Dual-Site Test Topology Details
Test Findings and Recommendations
Test cases resulted in the following findings and recommendations:
- One VSL ports on a supervisor, due to the fact that the sup will boot before the linecards, and at least one link is needed before the VSL can establish.
- Each VSS node should be dual-homed, to increase topology stability.
- Configuring Port Load Share Deferral on the peer switch to 60 seconds decreased convergence numbers.
- Of the 3 dual active mechanism ePagP and fast hello delivered similarly the best performance numbers. BFD was also tested but offered slightly higher convergence numbers than the others.
- Fast Hello was selected as the preferred VSS dual active detection mechanism because Fast Hello has been identified as the most reliable and robust dual active detection mechanism. VSS chassis and VSL link failure events with the Fast Hello mechanism enabled yielded sub-second convergence times for failure and full recovery.
- HSRP hello timers were changed to hello = 1 second and dead = 3.
- HSRP preempt delay minimum timer was changed to 60 due to the amount of VLANs we had, therefore, it allowed for a more graceful HSRP recovery.
- OSPF was configured with ‘passive interface default’ to minimize unnecessary control traffic (OSPF hellos) and reduce device overhead associated with higher numbers of peer relationships. Md5 authentication was implemented as a best practice to eliminate the possibility of rogue OSPF routers interfering with routing. Non Stop Forwarding (NSF) for OSPF was enabled to assist in keeping traffic and route disruption effects at a minimum. OSPF router ID’s were configured referencing the routers’ loopback addresses to provide predictable router ID’s and consequentially routing protocol roles. Default timers –interface timers default are 10 hello, 40 dead.
- All Nexus 7k Devices Under Test (DUT’s) were configured to use their management 0 interface as their peer keepalive link source. The Cisco NX-OS software uses the peer-keepalive link between the vPC peers to transmit periodic, configurable keepalive messages. You must have Layer 3 connectivity between the peer devices to transmit these messages.
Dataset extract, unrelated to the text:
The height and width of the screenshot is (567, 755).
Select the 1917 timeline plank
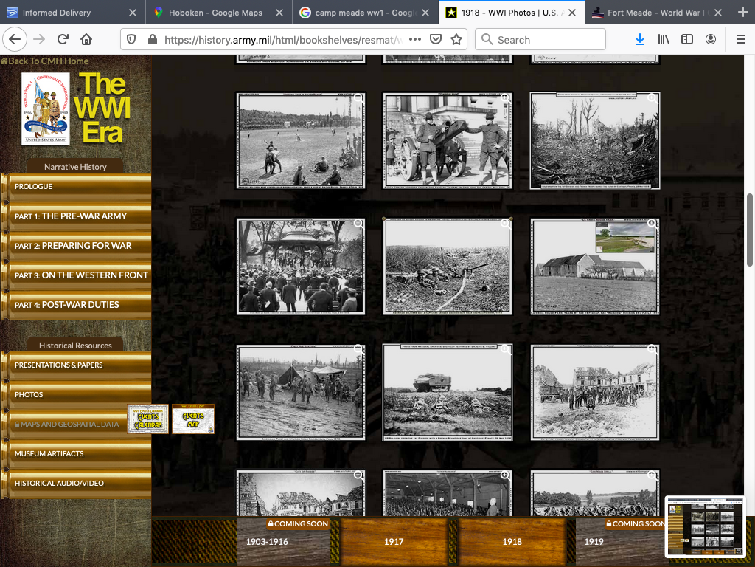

The system cannot bring up the vPC peer link unless the peer-keepalive link is already up and running.
- Throughout all spanning tree domains, VTP transparent mode was selected because the Nexus 7000 platform does not support Server or Client VTP mode.
- Rapid Pvst+ mode spanning tree was selected due to it’s superior link failure recovery abilities, and pervasive adoption.
- Etherchannel mode desirable, and active, were implemented where possible. The desirable (PagP) and active (LACP) modes offer channel negotiation that prevent traffic forwarding problems resulting from a misconfiguration.
- Redundancy mode SSO is the default dual supervisor redundancy mechanism, and is necessary for VSS and NSF to function.
- All interfaces were configured with MTU 9216 to accommodate jumbo frames generated in some traffic profile streams.
- BPDU Filtering (prevents sending or processing received BPDU’s) was configured on all ONS ring facing interfaces providing spanning tree domain separation between all data centers. DC1-AGG-6k was the spanning tree root of all VLANs in Datacenter 1. DC2-AGG-7k1 was the primary root of all VLANs for Datacenter 2, with DC2-AGG-7k2 acting as the secondary root. DC3-AGG-6k was the primary root for all VLANs in the Datacenter 3 domain.